## Tarefas propostas
a – Responda às seguintes perguntas sobre o excerto acerca da esperança cristã:
(i) Em que se transformou a Arquidiocese, segundo o excerto?
(ii) Além de dom que se acolhe, como pode ser entendida esta esperança?
(iii) Quem dará "os sapatos" adequados ao percurso?
b – Extraia do excerto acerca da esperança cristã, sem qualquer alteração, o trecho entre "Tens sapatos? Lembra-te" e "identidade cristã.", inclusive.
c – Redija a continuação do excerto acerca da esperança cristã, a partir da última frase apresentada.

## Excerto selecionado
####

Tens sapatos? Lembra-te daqueles que não têm pés!
Temos vindo a
percorrer, desde há vários anos, um caminho de aprofundamento da nossa
identidade cristã.
Esse percurso fez-nos
crescer na relação com Cristo e transformou a nossa Arquidiocese num espaço de esperança cristã. Esta esperança
pode ser entendida como dom que acolhemos, mas também como semente lançada nos
terrenos onde é mais necessária. Caminhamos ao encontro de Cristo, que nos dará
“os sapatos” adequados ao percurso para que possamos reconhecer aos poucos o
Seu amor e as necessidades do mundo. Podemos afirmar que existem muitas pessoas
estagnadas e sem “pés” para avançar. Alguns circuitos da vida são infelizmente
dolorosos e carregados de escolhos que impedem um caminhar sereno.

####

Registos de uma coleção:

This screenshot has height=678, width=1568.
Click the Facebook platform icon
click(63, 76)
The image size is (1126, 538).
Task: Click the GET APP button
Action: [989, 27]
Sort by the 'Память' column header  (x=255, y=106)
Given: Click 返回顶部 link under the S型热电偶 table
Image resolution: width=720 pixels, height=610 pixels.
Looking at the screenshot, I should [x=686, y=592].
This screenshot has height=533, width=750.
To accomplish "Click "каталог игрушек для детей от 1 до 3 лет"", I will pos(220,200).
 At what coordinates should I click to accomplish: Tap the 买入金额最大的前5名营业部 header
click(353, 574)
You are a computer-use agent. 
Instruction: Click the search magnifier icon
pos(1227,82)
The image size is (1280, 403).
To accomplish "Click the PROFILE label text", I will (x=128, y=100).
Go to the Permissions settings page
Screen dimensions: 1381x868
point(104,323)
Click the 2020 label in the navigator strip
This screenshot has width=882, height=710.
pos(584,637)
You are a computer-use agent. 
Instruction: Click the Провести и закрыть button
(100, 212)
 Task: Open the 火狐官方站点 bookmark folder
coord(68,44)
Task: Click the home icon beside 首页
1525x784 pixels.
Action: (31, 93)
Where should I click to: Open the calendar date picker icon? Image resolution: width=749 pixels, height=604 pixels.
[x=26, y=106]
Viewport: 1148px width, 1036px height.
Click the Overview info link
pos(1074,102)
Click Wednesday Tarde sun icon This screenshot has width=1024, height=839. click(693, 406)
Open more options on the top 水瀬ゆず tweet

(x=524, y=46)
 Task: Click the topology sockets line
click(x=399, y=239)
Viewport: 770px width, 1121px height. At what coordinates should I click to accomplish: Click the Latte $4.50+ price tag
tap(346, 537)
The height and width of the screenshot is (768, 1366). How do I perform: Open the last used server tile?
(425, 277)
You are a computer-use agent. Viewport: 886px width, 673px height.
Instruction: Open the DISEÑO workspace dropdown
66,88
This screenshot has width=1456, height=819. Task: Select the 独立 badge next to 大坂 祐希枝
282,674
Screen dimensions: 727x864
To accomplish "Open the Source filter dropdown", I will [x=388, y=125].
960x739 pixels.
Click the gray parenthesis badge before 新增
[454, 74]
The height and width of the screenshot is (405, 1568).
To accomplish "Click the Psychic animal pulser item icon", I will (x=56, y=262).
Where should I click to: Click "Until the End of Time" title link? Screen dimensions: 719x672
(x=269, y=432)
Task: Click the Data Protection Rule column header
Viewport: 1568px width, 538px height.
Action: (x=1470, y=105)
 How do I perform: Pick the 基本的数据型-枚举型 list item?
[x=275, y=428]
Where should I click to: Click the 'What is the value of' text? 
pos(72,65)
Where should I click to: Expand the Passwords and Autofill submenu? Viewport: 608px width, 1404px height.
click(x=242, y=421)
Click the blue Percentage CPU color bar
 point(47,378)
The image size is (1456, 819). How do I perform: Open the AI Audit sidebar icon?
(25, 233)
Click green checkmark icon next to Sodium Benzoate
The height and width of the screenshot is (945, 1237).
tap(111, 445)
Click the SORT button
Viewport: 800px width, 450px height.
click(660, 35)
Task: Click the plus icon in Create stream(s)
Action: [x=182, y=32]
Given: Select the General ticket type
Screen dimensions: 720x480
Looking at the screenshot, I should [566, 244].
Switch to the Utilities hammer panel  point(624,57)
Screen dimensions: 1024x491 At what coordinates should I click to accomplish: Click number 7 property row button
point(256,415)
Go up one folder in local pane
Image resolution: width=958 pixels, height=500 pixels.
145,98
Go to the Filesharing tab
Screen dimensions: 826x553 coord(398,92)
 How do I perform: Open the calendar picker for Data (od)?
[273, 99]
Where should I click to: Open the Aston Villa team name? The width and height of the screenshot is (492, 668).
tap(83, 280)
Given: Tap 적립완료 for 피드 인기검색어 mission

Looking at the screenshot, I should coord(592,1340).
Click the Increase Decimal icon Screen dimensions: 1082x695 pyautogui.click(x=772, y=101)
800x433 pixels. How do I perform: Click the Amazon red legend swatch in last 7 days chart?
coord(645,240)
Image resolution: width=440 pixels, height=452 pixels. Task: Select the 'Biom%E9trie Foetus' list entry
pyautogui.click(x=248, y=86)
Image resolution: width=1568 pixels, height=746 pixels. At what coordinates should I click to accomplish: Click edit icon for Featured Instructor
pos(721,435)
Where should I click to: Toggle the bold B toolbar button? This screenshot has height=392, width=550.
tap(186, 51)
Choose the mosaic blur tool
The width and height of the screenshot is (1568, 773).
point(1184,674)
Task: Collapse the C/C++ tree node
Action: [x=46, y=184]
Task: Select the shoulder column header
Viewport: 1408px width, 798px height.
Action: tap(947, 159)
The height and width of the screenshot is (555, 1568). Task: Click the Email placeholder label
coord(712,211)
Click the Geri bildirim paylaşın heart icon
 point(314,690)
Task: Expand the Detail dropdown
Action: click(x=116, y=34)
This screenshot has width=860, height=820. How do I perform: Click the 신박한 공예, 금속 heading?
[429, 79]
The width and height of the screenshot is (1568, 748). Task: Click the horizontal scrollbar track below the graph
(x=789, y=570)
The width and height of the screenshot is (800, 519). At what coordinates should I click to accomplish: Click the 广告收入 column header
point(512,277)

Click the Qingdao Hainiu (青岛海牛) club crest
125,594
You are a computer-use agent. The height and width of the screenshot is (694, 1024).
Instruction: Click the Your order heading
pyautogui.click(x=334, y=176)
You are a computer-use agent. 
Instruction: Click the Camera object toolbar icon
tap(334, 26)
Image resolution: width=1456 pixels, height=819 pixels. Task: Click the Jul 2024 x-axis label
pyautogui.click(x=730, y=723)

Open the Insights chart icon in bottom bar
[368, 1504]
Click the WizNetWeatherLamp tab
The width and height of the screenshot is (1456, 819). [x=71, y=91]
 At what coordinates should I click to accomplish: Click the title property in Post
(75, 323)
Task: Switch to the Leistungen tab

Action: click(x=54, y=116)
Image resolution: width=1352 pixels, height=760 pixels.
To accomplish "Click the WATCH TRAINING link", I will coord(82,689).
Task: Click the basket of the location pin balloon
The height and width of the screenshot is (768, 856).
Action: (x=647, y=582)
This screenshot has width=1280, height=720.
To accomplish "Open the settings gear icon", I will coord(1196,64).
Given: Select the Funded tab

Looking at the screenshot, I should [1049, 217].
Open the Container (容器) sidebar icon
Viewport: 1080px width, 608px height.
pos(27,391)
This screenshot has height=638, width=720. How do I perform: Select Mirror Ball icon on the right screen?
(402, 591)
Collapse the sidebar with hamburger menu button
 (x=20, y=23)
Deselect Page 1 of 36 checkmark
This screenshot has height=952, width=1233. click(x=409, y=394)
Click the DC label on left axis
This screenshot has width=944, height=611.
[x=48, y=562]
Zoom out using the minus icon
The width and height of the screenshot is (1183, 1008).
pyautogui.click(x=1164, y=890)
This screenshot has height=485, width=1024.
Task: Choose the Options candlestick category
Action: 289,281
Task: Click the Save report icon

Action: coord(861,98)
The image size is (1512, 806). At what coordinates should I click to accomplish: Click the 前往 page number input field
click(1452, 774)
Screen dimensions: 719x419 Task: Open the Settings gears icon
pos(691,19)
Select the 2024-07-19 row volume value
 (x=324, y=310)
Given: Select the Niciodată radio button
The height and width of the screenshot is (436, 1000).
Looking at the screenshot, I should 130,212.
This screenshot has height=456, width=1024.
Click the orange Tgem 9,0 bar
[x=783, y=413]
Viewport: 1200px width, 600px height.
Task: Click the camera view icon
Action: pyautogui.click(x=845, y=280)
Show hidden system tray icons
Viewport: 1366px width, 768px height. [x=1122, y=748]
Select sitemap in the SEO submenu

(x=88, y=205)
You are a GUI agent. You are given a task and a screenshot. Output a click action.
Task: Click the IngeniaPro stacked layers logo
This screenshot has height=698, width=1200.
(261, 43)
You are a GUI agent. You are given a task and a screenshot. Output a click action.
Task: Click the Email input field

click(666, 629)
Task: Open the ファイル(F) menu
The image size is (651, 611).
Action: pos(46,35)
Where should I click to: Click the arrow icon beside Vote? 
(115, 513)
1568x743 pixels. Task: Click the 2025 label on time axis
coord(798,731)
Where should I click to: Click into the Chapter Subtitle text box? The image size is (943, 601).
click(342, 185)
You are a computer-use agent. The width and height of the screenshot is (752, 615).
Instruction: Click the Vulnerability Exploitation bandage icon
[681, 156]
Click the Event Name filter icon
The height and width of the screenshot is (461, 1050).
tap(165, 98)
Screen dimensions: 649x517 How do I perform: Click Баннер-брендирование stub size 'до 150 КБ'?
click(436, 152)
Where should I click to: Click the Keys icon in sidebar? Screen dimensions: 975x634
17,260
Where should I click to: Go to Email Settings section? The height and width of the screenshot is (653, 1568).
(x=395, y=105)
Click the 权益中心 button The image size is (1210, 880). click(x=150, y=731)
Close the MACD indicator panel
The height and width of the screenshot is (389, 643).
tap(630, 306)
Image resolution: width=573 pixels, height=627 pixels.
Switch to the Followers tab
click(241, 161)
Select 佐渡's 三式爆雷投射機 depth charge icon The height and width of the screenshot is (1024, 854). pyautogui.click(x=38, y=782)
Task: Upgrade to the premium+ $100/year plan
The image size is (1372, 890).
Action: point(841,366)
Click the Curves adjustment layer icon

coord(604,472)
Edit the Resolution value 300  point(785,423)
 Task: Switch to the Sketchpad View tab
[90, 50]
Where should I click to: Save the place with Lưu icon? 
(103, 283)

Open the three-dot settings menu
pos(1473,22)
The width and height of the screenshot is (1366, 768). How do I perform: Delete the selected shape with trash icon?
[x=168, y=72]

####

## Respostas ao exercício
a –
(i) Num espaço de esperança cristã.
(ii) Como semente lançada nos terrenos onde é mais necessária.
(iii) Cristo.

b –
Tens sapatos? Lembra-te daqueles que não têm pés!
Temos vindo a
percorrer, desde há vários anos, um caminho de aprofundamento da nossa
identidade cristã.

c –
A Quaresma é um
momento especial que convida o cristão a “abrir os olhos”, a ver a sociedade e
a incomodar-se com a realidade humana. Peço, por isso, que sejamos capazes de
olhar, de modo particular, para o mundo da dor e do sofrimento. Quem se
encontra numa situação de fragilidade necessita de uma presença amiga e
afectiva. O mesmo acontece com quem atravessa um período de luto ou perdeu a
alegria de viver. Os idosos experimentam longos períodos de solidão e
necessitam de companhia. Os jovens sentem dificuldade em encontrar figuras de
referência e um sentido para a vida. As famílias, que pedem para ser ajudadas
em vez de julgadas, deparam-se com dramas e incertezas. Enquanto nós estamos
confortáveis com os nossos sapatos, existe uma multidão cujos pés estão
impedidos de caminhar no mundo com alegria.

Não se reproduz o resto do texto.